§ DIRECTIONS FOR THIS TASK:
When a line of the entries contains the word "agent", report that line.

MATERIAL FOR THIS EXERCISE Block Start

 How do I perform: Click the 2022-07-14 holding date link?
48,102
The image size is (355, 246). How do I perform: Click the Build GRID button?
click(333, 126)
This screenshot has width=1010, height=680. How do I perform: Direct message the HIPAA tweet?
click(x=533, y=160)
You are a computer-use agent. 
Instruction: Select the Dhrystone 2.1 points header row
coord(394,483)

MATERIAL FOR THIS EXERCISE Block End
MATERIAL FOR THIS EXERCISE Block Start

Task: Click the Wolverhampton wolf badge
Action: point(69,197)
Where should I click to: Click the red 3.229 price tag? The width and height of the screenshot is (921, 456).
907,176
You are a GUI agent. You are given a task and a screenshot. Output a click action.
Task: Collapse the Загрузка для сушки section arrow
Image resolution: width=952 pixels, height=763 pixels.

MATERIAL FOR THIS EXERCISE Block End
MATERIAL FOR THIS EXERCISE Block Start

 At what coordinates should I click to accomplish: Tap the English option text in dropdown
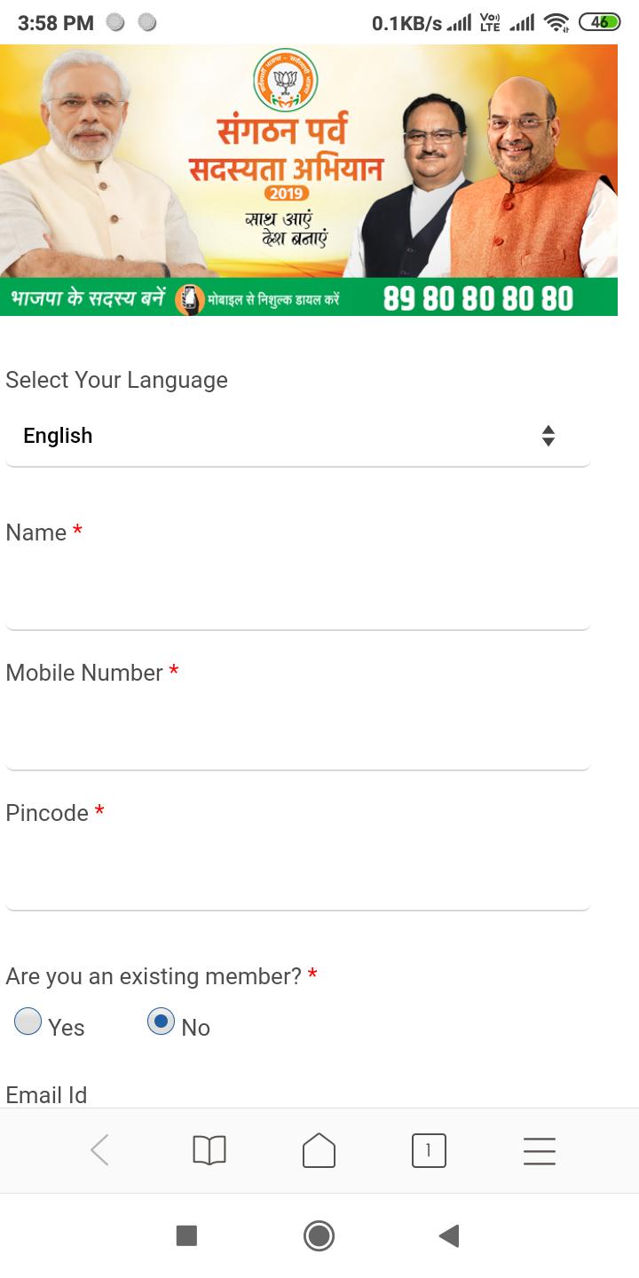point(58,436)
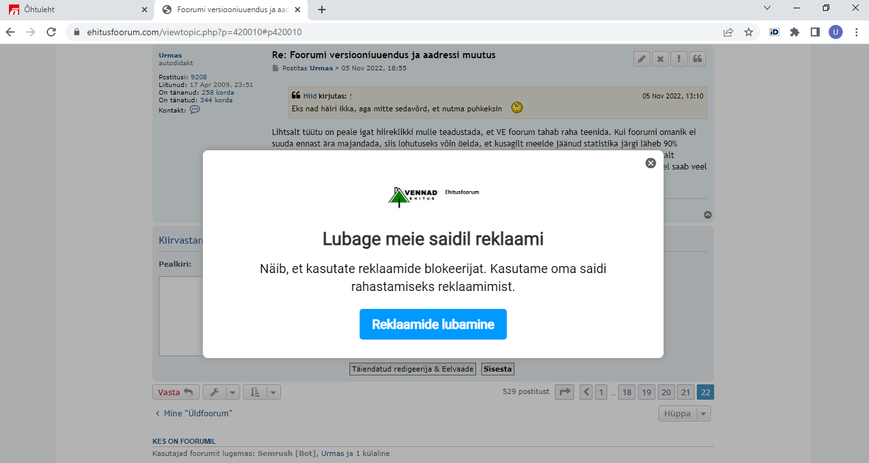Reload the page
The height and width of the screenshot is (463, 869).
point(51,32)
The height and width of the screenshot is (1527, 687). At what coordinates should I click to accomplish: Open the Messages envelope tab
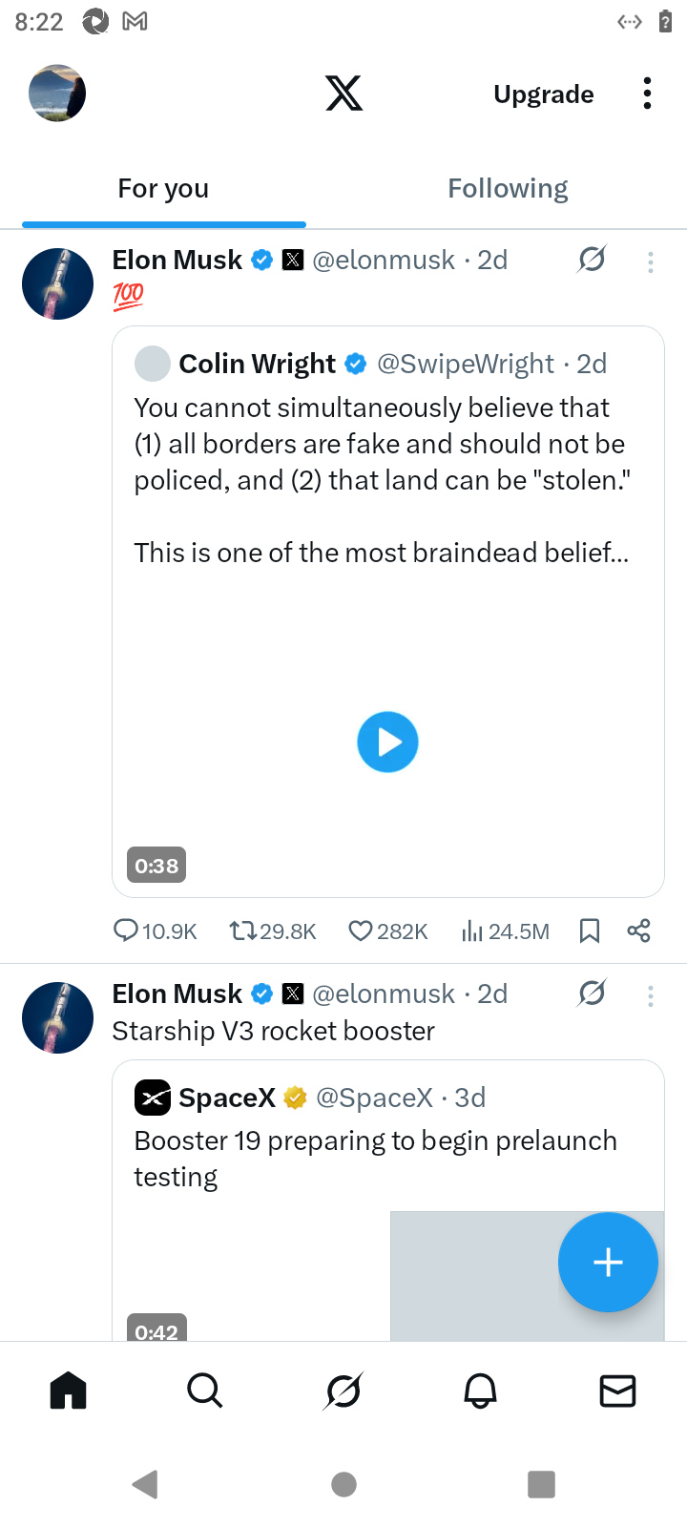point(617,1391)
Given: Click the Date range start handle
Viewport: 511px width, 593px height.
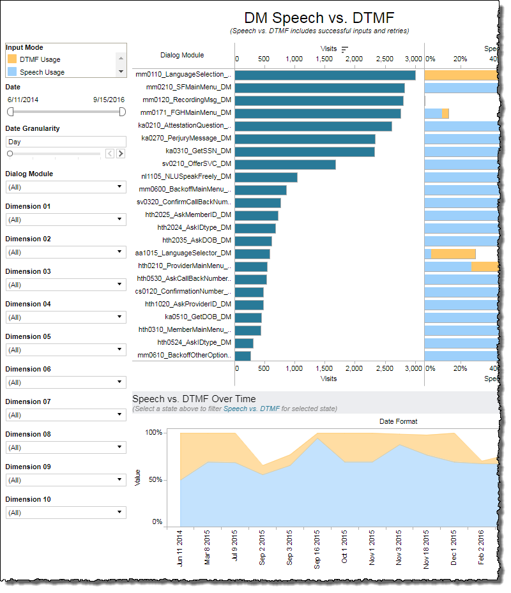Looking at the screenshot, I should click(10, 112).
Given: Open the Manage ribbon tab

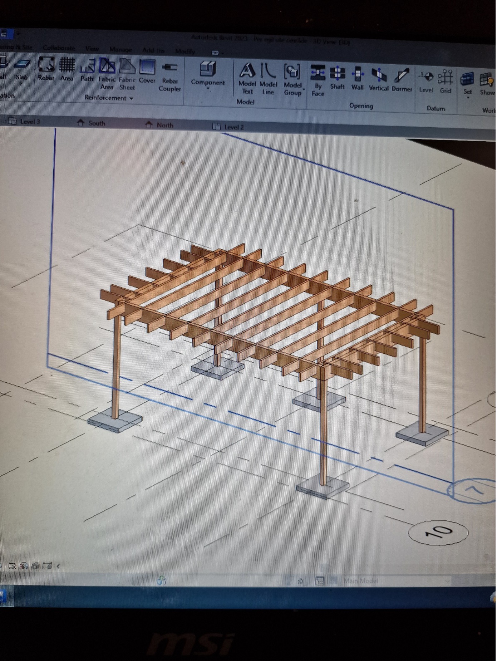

MATERIAL FOR THIS EXERCISE Block End

§ RESPONSE TO THE TASK:
You are a computer-use agent. 
You are a GUI agent. You are given a task and a screenshot. Output a click action.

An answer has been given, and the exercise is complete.